--- Task ---
Render the entries as a numbered list, leaving out any blank lines.

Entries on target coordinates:

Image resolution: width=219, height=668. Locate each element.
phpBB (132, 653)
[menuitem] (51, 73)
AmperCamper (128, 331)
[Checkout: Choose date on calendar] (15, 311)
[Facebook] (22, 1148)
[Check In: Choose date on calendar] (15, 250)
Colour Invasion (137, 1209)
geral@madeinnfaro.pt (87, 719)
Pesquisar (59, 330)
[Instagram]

--- Response to the exercise ---
1. Image resolution: width=219, height=668. Locate each element.
2. phpBB (132, 653)
3. [menuitem] (51, 73)
4. AmperCamper (128, 331)
5. [Checkout: Choose date on calendar] (15, 311)
6. [Facebook] (22, 1148)
7. [Check In: Choose date on calendar] (15, 250)
8. Colour Invasion (137, 1209)
9. geral@madeinnfaro.pt (87, 719)
10. Pesquisar (59, 330)
11. [Instagram]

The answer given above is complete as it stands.